## [MATERIAL FOR THIS TASK]

- - - -

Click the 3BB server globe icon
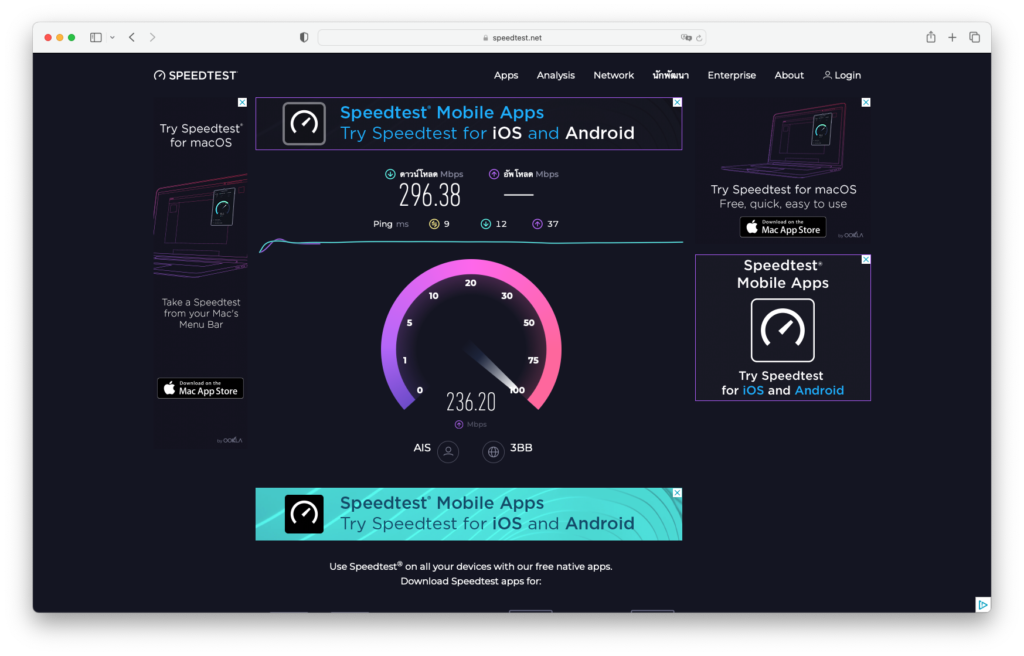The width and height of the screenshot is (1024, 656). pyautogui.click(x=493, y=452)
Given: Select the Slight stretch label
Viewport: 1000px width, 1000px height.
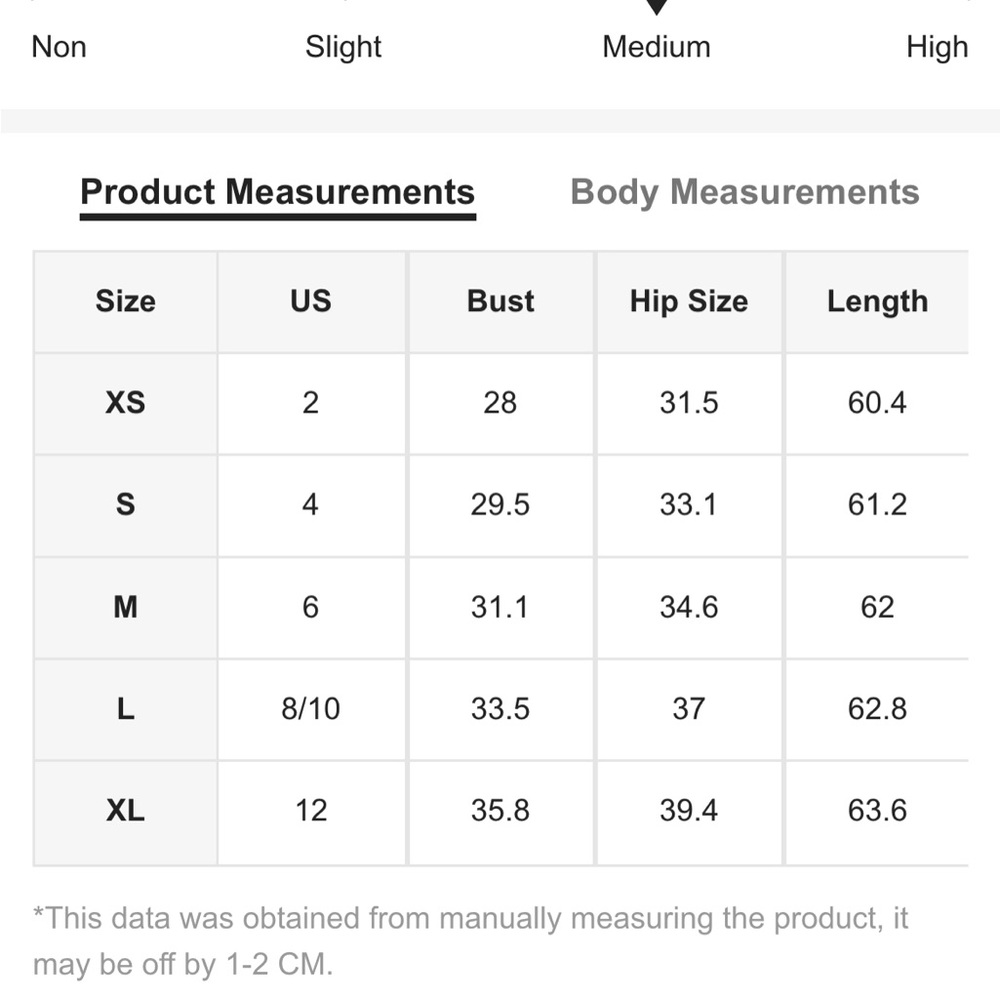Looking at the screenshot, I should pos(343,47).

- - - -

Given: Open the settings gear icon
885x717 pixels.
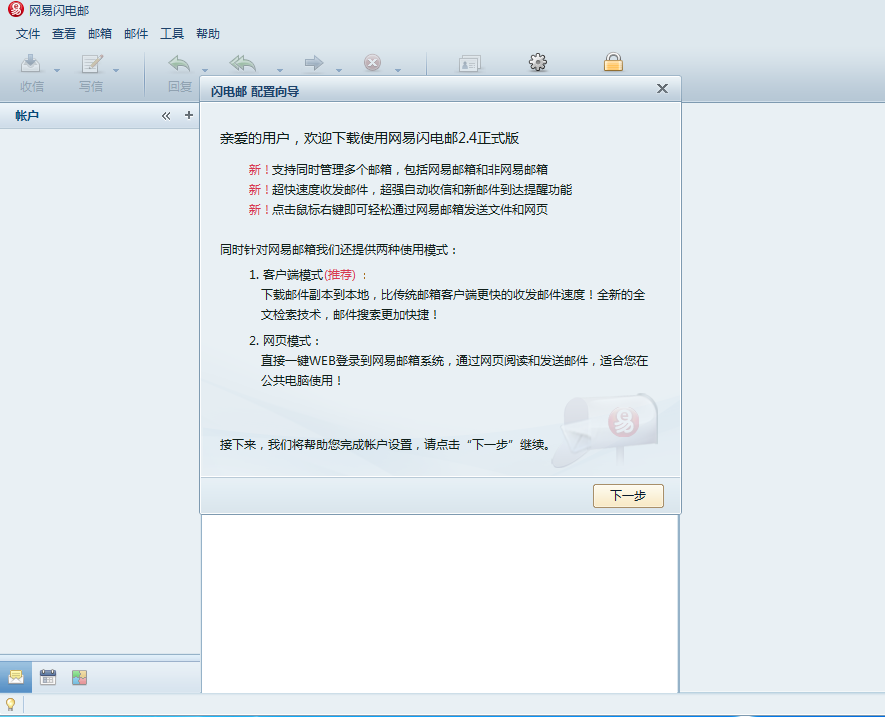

- - - -

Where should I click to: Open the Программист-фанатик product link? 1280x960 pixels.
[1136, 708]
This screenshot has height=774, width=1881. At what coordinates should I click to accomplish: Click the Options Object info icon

- - - -

## [EXERCISE PROMPT]
Using the data above, print exactly the lines from the line that contains "Given: Open the settings gear icon" through the line that contains "885x717 pixels.", with both included.

## [REPLY]
Given: Open the settings gear icon
885x717 pixels.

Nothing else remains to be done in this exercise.